Set down exactly the lines below between the line holding "paper (290, 916)" and the line holding "Edward.Domain@techli.com (142, 1654)", inclusive; no other line belongs in the answer.

Input data START

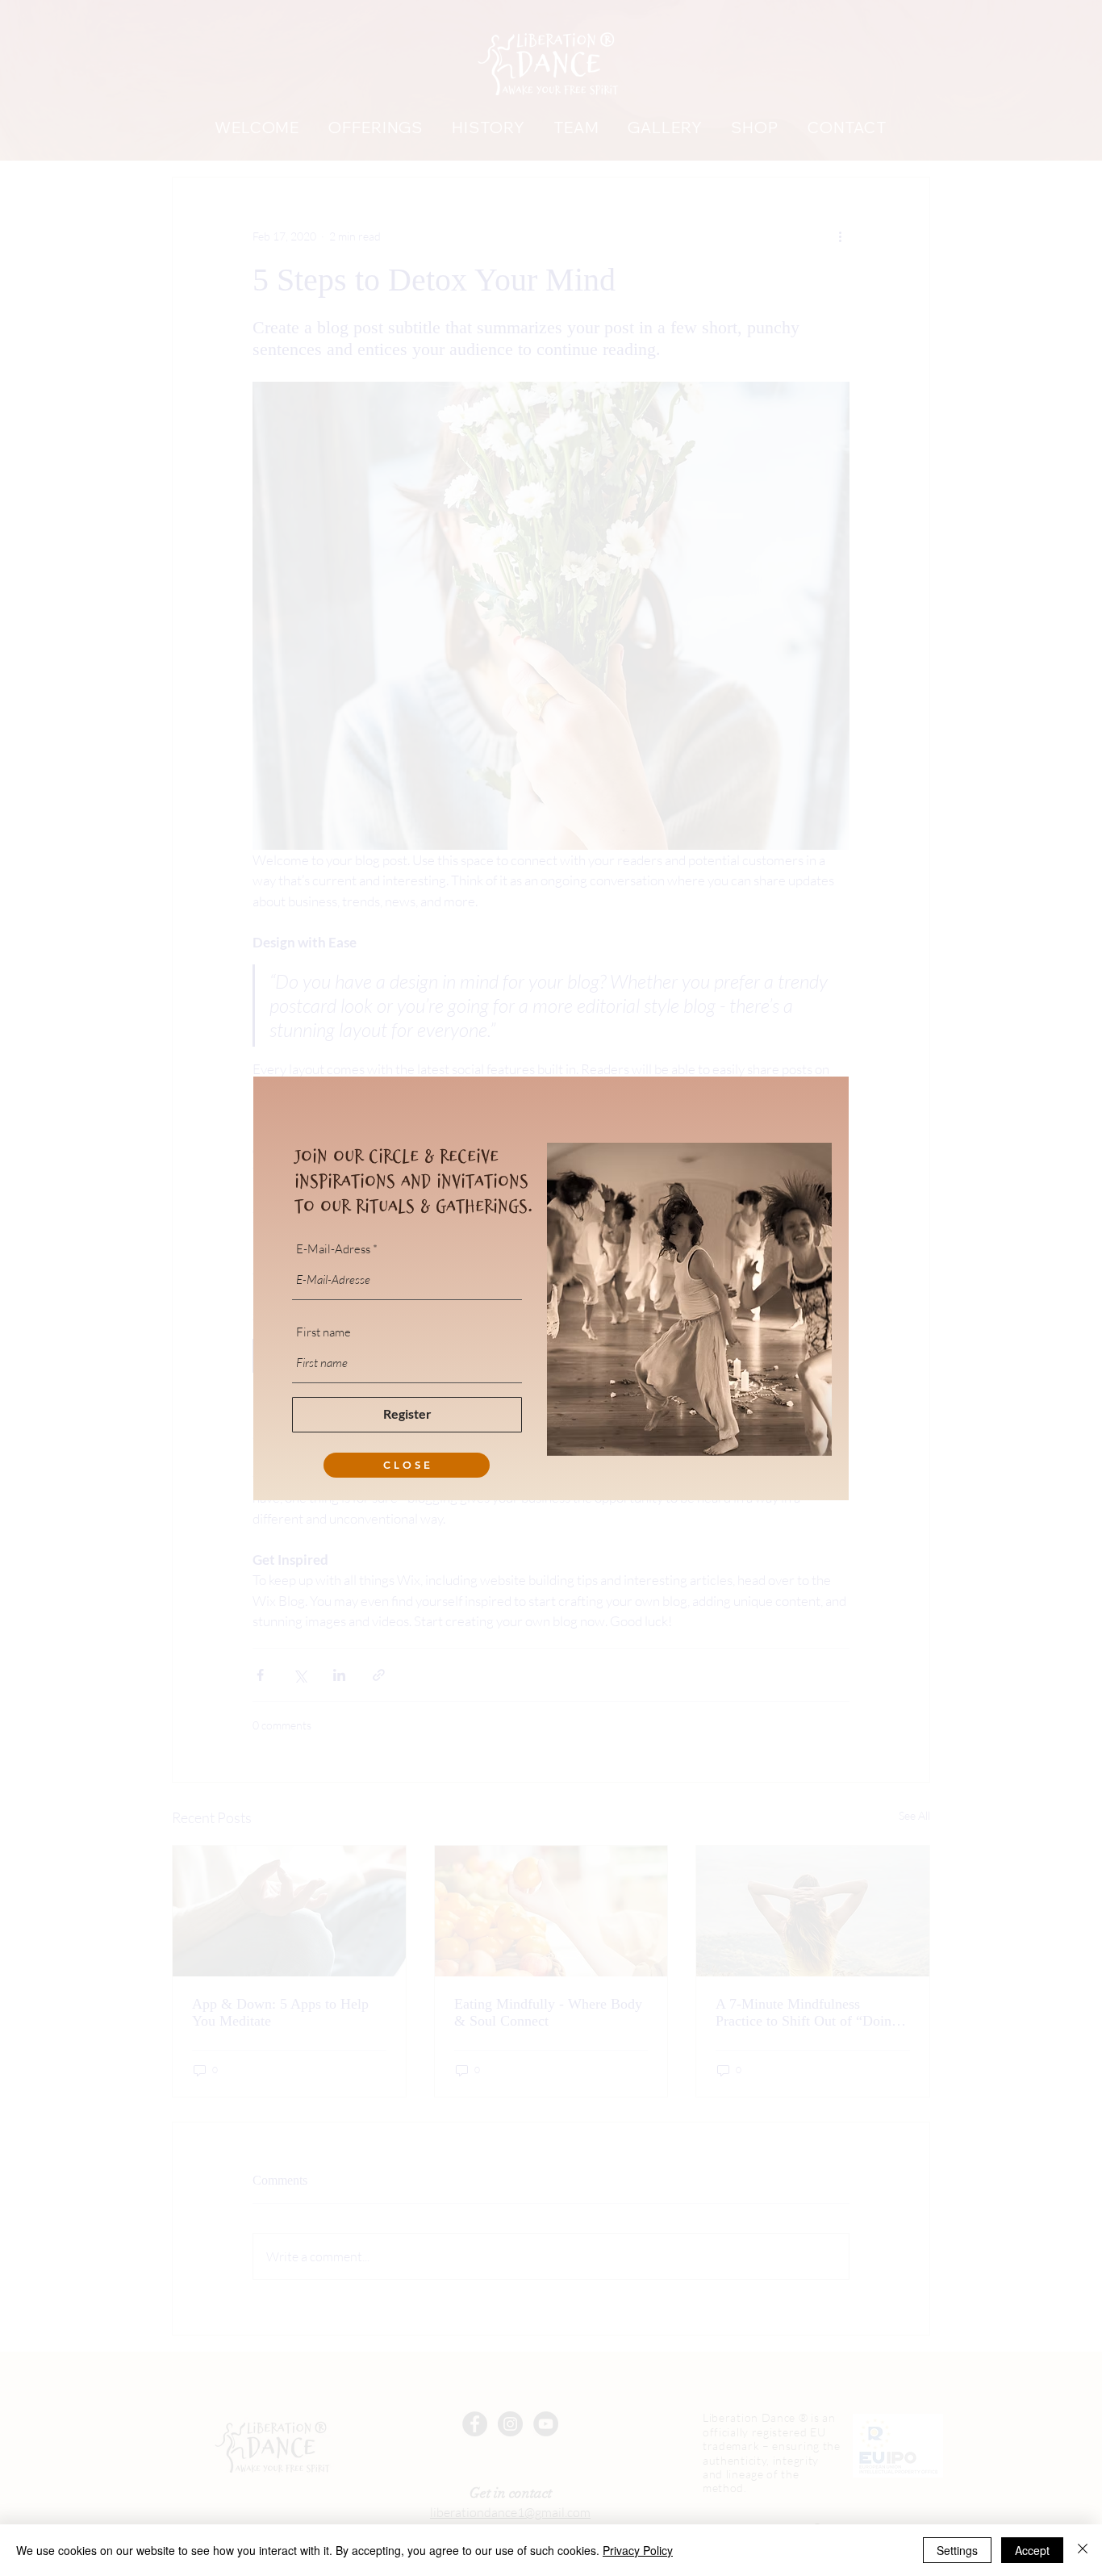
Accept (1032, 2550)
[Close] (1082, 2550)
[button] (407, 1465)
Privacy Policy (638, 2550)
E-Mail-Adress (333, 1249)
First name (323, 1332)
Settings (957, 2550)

Input data END
Input data START

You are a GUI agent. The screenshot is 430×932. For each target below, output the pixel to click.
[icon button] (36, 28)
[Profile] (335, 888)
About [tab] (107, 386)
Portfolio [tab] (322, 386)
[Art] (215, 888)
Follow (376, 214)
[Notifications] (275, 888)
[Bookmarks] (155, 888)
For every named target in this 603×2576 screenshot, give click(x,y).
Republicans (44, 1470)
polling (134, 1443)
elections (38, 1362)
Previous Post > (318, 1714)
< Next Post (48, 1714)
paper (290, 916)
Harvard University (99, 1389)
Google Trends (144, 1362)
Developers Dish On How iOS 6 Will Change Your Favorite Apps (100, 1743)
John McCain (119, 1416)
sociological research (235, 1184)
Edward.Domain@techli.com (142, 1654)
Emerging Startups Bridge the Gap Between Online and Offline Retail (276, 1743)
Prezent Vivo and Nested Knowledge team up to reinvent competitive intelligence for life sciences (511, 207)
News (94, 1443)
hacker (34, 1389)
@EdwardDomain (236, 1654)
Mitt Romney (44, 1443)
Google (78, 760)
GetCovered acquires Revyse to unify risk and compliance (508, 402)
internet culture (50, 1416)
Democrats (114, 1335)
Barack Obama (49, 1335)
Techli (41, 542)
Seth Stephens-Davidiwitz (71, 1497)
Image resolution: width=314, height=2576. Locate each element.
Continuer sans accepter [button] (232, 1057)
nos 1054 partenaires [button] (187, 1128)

Input data END

[Expected output]:
paper (290, 916)
Harvard University (99, 1389)
Google Trends (144, 1362)
Developers Dish On How iOS 6 Will Change Your Favorite Apps (100, 1743)
John McCain (119, 1416)
sociological research (235, 1184)
Edward.Domain@techli.com (142, 1654)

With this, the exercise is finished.